Using Requests to Download Web Content

import requests

url = 'http://www.python.org'
response = requests.get(url)

print('INFO :: Retrieving Web Content Successful?', response.ok)
print('INFO :: HTTP Status Code:', response.status_code)
python main.py
INFO :: Retrieving Web Content Successful? True
INFO :: HTTP Status Code: 200

The web content is send as bytes and needs to be decoded into a string before further processing:

# Return bytes and decode to string
print(response.content.decode())
# Return content directly as unicode
print(response.text)
# Get response headers
print(response.headers)
{'Connection': 'keep-alive', 'Content-Length': '50171', 'Server': 'nginx', 'Content-Type': 'text/html; charset=utf-8', 'X-Frame-Options': 'DENY', 'Via': '1.1 vegur, 1.1 varnish, 1.1 varnish', 'Accept-Ranges': 'bytes', 'Date': 'Sat, 06 Aug 2022 10:46:40 GMT', 'Age': '3190', 'X-Served-By': 'cache-iad-kiad7000112-IAD, cache-nrt-rjtf7700056-NRT', 'X-Cache': 'HIT, HIT', 'X-Cache-Hits': '390, 2623', 'X-Timer': 'S1659782801.626291,VS0,VE0', 'Vary': 'Cookie', 'Strict-Transport-Security': 'max-age=63072000; includeSubDomains'}

Scrape Web Content with Beautiful Soup 4

import requests
from bs4 import BeautifulSoup

url = 'https://wiki.instar.com/en/Web_User_Interface/1440p_Series/Smarthome/MQTT/'
response = requests.get(url)

print('INFO :: Retrieving Web Content Successful?', response.ok)
print('INFO :: HTTP Status Code:', response.status_code)

html = response.text

soup = BeautifulSoup(html, 'html.parser')

BS allows us to select content based on HTML tags, ID or classes:

print('INFO :: Page Title', soup.title)
print('INFO :: Page Header', soup.body.h1)

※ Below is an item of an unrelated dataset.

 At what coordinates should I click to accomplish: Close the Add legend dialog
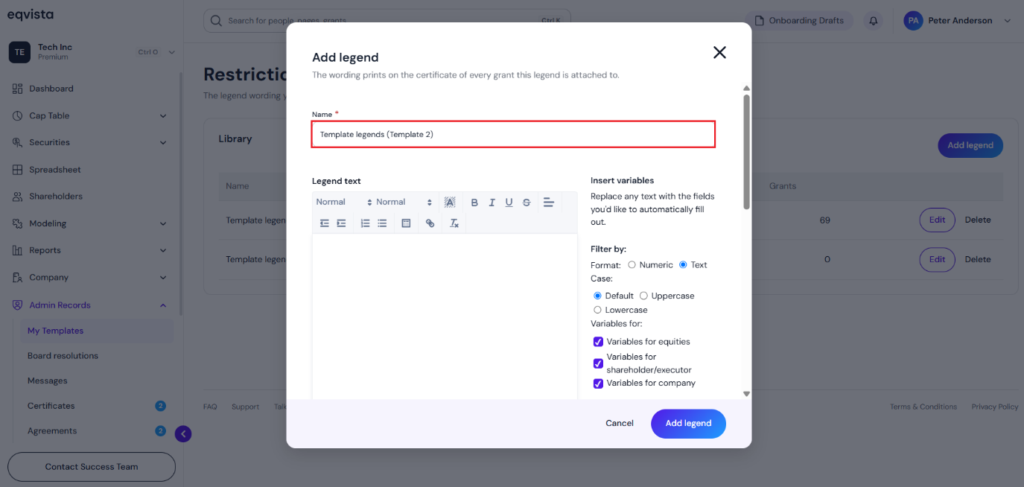pos(720,52)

This method always returns only the first hit:

python main.py
INFO :: Retrieving Web Content Successful? True
INFO :: HTTP Status Code: 200
INFO :: Page Title <title data-react-helmet="true">Smarthome Menu // INSTAR MQTT Broker</title>
INFO :: Page Header <h1>INSTAR Wiki 2.5</h1>

If you want to return all of a type you need to use the find_all method:

import requests
from bs4 import BeautifulSoup

url = 'https://wiki.instar.com/enhttps://wiki.instar.com/en/Advanced_User/INSTAR_MQTT_Broker/MQTTv5_API/'
response = requests.get(url)

print('INFO :: Retrieving Web Content Successful?', response.ok)
print('INFO :: HTTP Status Code:', response.status_code)

html = response.text

soup = BeautifulSoup(html, 'html.parser')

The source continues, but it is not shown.